Silencing "outsiders" is just what Kaine sought to do when, in December, he "offered to reach an agreement to eliminate any involvement by outside groups." How, precisely, was he going to do that? Would he have tried to silence, say, The Washington Post editorial page, which is all but sure to endorse him? Or would he have included a double standard exempting media corporations? Prudently, he didn't say.

Now Kaine complains that "third parties filling the airwaves get to hide behind a cloak of secrecy," while he prefers "transparency." Transparency is indeed good. But you also could make a strong case against any transparency at all. If the goal is to prevent corruption—trading favors for cash or indirect help such as third-party advertising—then one way to achieve the goal would be to make all campaign contributions anonymous. Right now, Kaine knows that, for instance, his campaign received $55,000 from the International Brotherhood of Electrical Workers.
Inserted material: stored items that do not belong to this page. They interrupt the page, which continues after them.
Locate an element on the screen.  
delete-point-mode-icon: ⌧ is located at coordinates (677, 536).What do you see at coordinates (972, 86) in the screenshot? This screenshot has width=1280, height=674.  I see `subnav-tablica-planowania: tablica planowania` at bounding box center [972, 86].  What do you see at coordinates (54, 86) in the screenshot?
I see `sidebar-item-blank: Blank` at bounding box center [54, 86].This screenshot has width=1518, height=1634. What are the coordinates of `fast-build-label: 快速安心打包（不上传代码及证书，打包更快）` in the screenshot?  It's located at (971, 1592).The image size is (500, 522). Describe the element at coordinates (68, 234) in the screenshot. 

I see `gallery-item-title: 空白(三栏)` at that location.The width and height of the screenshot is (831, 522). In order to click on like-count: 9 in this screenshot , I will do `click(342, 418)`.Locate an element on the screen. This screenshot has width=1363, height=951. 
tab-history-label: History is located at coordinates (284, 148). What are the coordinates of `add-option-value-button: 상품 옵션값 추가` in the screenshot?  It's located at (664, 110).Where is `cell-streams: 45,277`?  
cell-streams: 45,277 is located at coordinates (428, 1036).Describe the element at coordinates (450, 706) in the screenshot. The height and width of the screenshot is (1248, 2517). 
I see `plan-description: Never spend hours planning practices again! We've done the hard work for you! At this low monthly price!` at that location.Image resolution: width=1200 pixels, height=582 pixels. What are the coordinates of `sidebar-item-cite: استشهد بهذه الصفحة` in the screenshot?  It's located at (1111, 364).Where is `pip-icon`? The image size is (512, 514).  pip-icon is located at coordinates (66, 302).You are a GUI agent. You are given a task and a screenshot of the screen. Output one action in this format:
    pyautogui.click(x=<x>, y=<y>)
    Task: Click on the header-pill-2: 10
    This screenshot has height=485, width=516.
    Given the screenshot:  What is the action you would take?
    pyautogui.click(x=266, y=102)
If he had no idea where the money came from, it wouldn't matter how much anyone gave.

But he does know where the money came from. How many Democrats think that makes Kaine corrupt? Precious few, is the wager here. And precious few think the pro-Kaine super-PAC will corrupt him, either. And they're right.

As former Federal Election Commission chairman Bradley Smith observed last month about Obama's super-PAC, this fatally undermines the case for campaign-finance restrictions: Probably no Democrat thinks Kaine is going to change his position on public policy or his vote on judicial nominees because of the money he got from the IBEW or anyone else. And no Democrat thinks his own voice will be "drowned out" by the Kaine super-PAC's creation of an ostensibly "unlevel playing field."

"Nobody on the left really believes what they always say about campaign contributions and spending," Smith concludes. "The 'reformers' do not believe money is corrupting. Rather, they believe that their political opponents are corrupt."

Exactly. My side drives fast because it's in a hurry. Your side is just a bunch of jerks.